[Start of Attachment]

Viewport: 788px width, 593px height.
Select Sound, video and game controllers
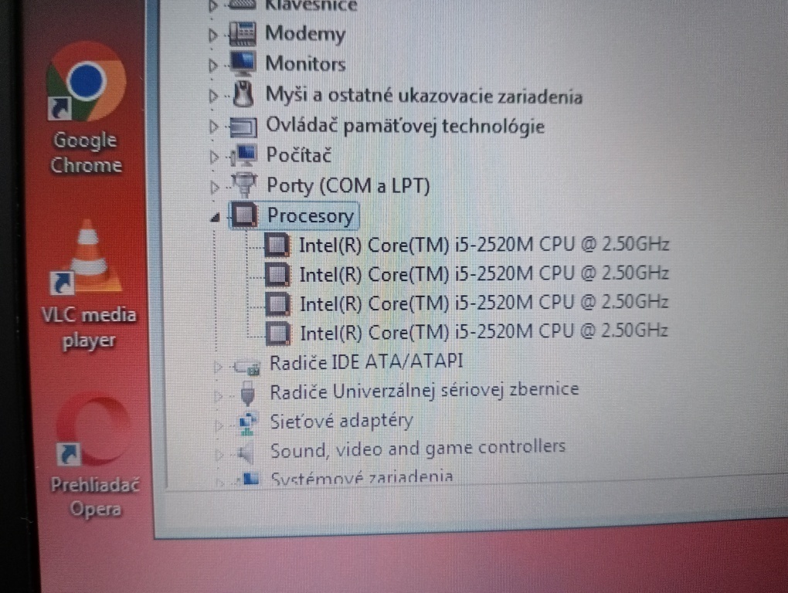[417, 447]
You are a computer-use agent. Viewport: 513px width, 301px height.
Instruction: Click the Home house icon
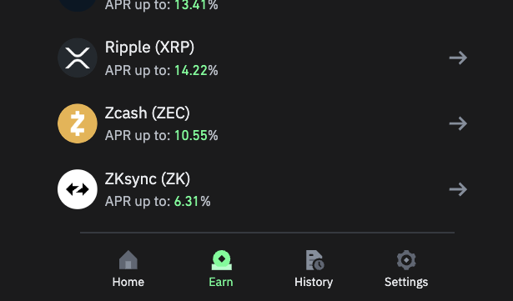click(128, 260)
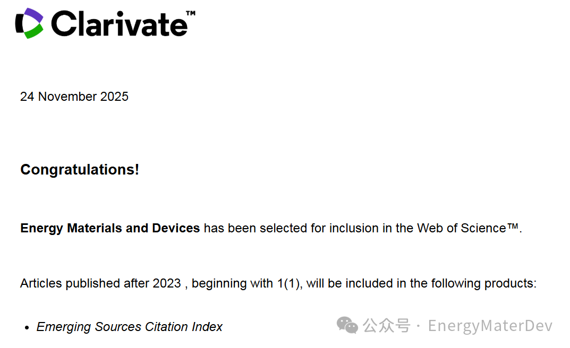Click the year 2025 in the date
Image resolution: width=570 pixels, height=348 pixels.
pyautogui.click(x=115, y=97)
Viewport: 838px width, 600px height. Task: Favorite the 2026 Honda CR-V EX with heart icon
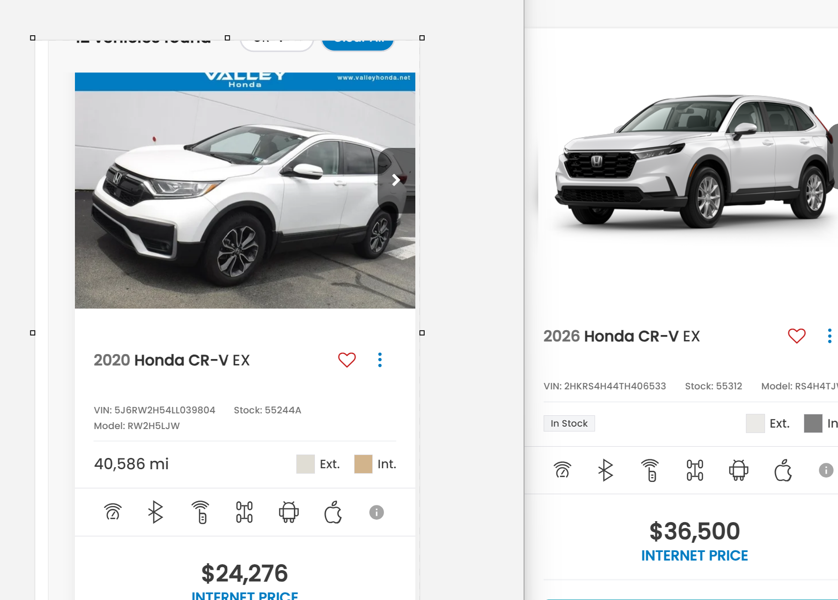(x=796, y=336)
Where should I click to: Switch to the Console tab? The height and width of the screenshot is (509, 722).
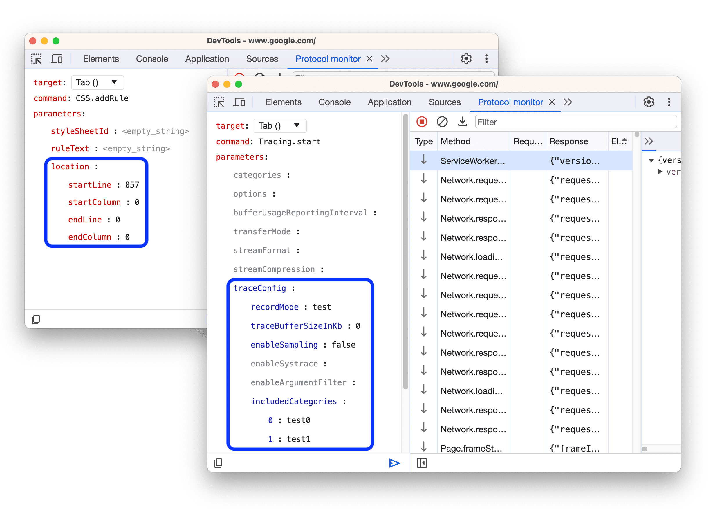pos(334,101)
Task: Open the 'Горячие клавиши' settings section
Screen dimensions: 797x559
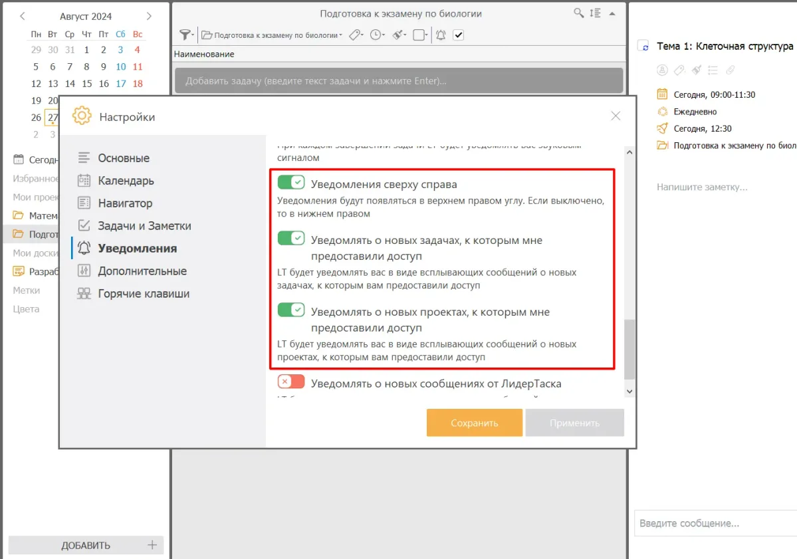Action: point(143,294)
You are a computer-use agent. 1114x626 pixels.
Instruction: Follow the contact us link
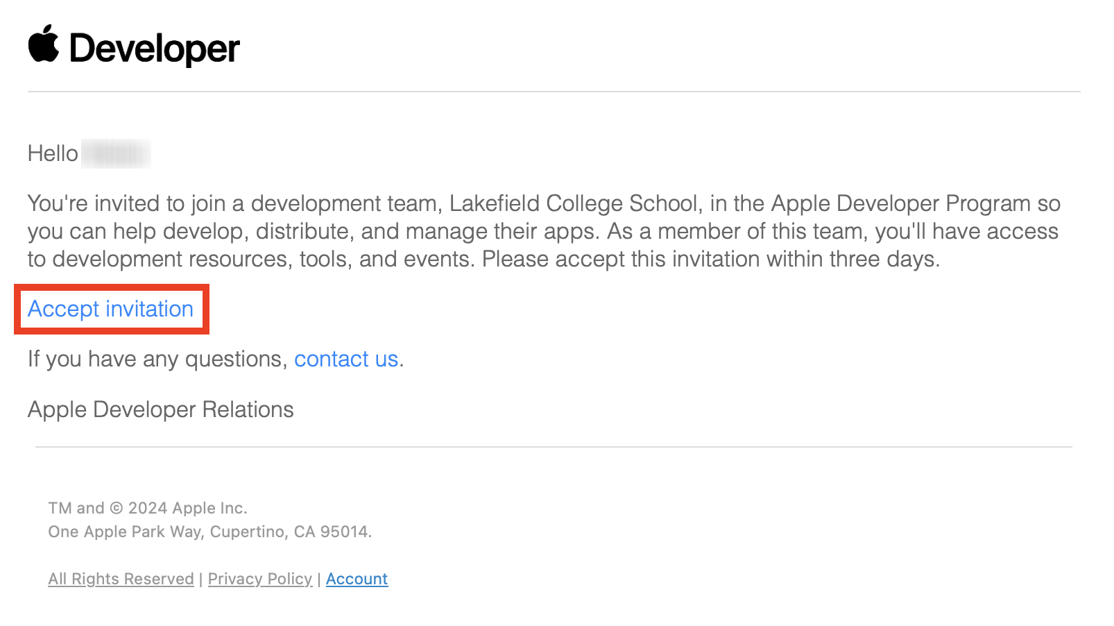point(345,359)
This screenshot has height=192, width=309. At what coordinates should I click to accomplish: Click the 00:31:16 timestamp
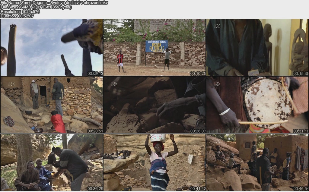click(x=301, y=131)
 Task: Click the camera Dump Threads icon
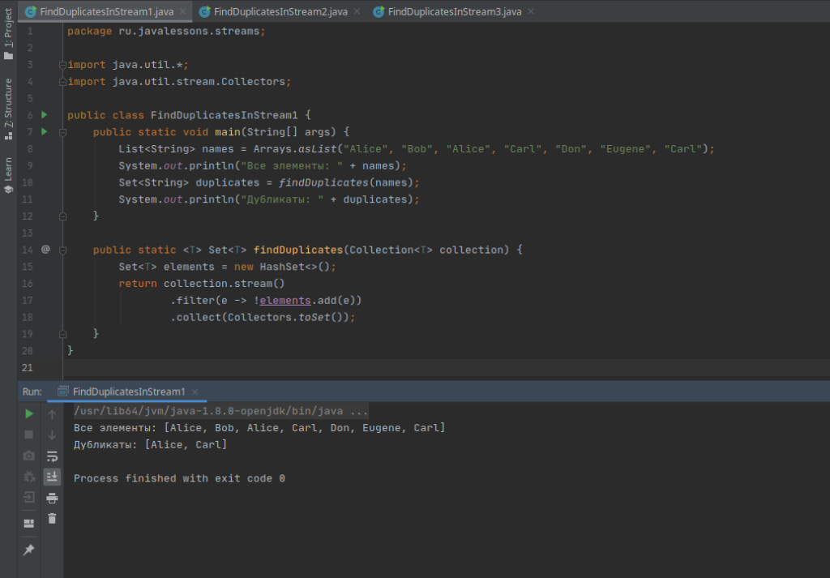click(29, 456)
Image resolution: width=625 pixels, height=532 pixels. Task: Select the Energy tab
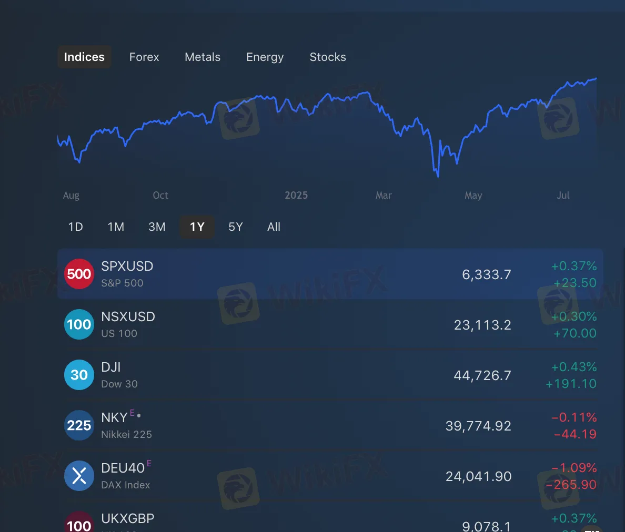click(x=265, y=57)
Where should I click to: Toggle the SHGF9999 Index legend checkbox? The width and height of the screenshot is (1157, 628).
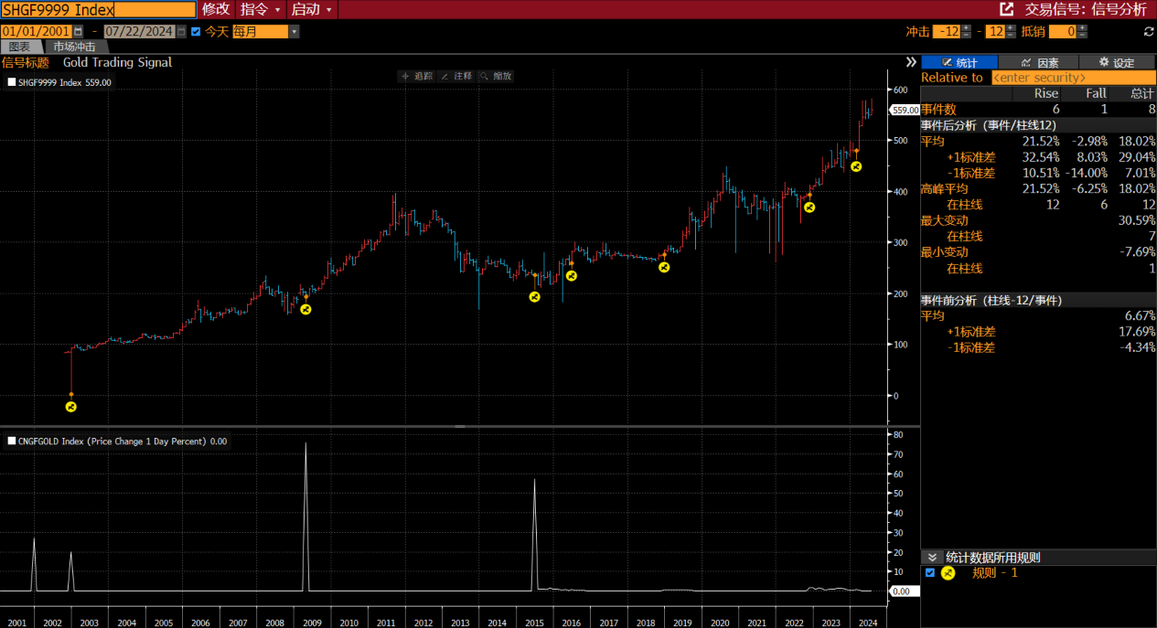pos(11,82)
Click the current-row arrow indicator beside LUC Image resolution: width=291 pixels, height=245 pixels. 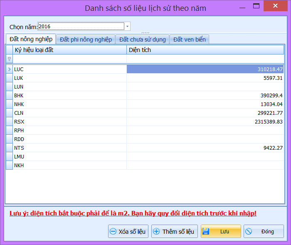9,69
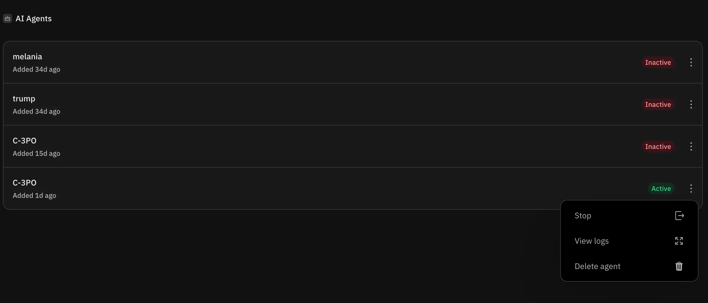Click the Inactive status badge for trump
Image resolution: width=708 pixels, height=303 pixels.
658,105
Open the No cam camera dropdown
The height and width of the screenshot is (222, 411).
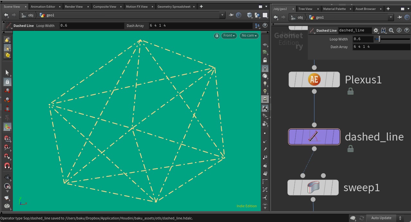coord(249,36)
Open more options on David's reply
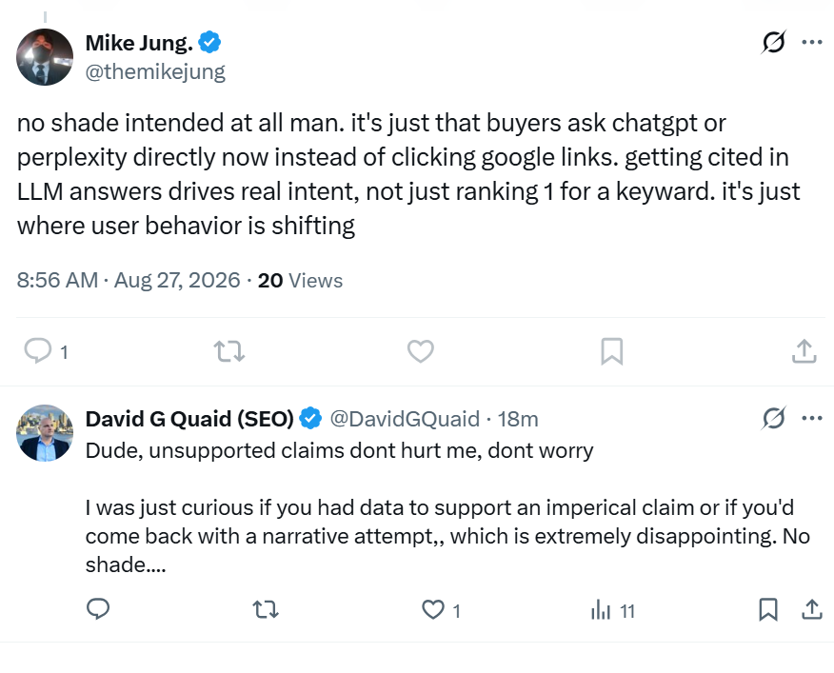The image size is (834, 673). pos(812,418)
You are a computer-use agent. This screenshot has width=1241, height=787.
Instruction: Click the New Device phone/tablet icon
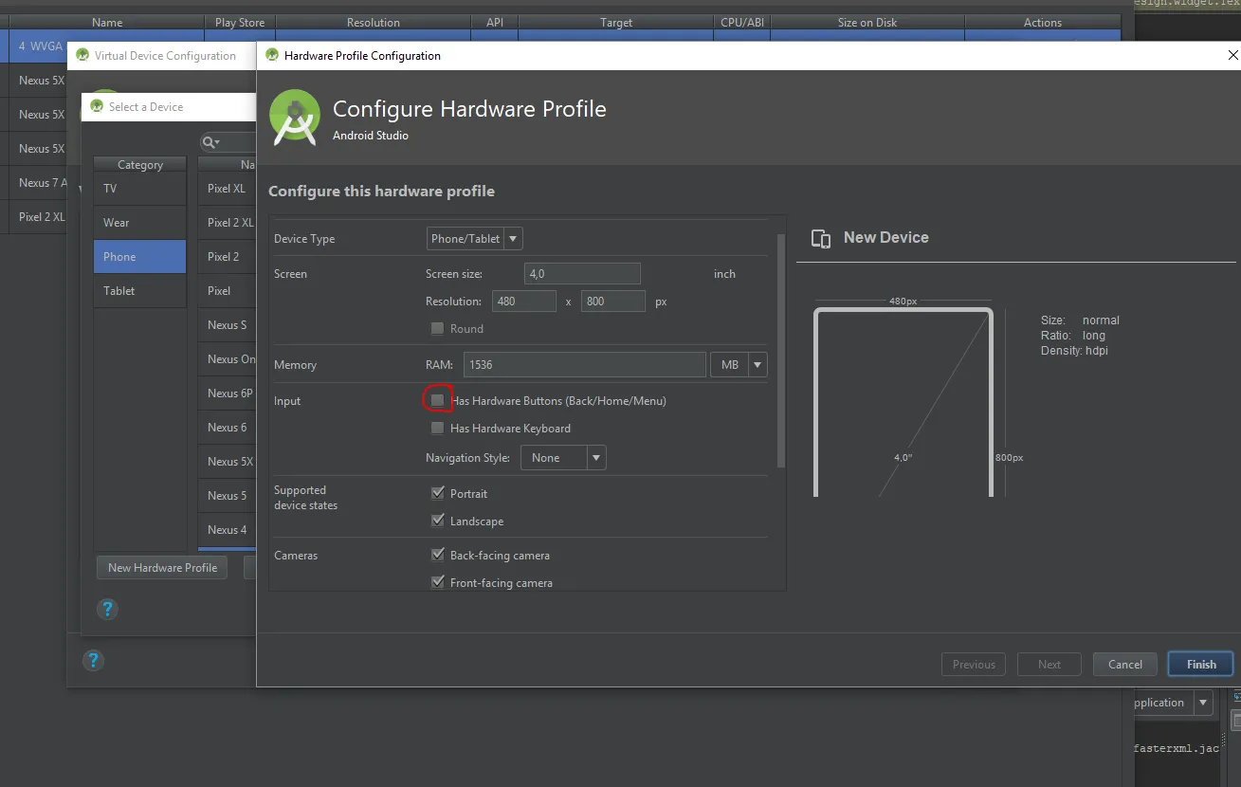click(822, 238)
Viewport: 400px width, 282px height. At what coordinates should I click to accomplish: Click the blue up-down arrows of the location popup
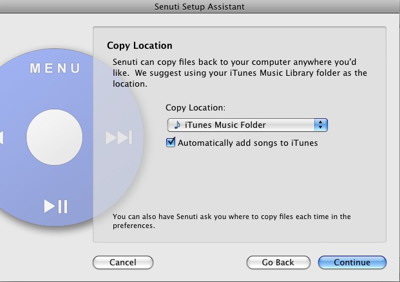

[End of Attachment]

- [What you have to do] Each line holding "agent" should be copied from the material above.

- [Exercise output]
You are a computer-use agent. Viewport: 513px width, 301px height.
You are a computer-use agent. 1114x626 pixels.
You are a computer-use agent. This screenshot has width=1241, height=787.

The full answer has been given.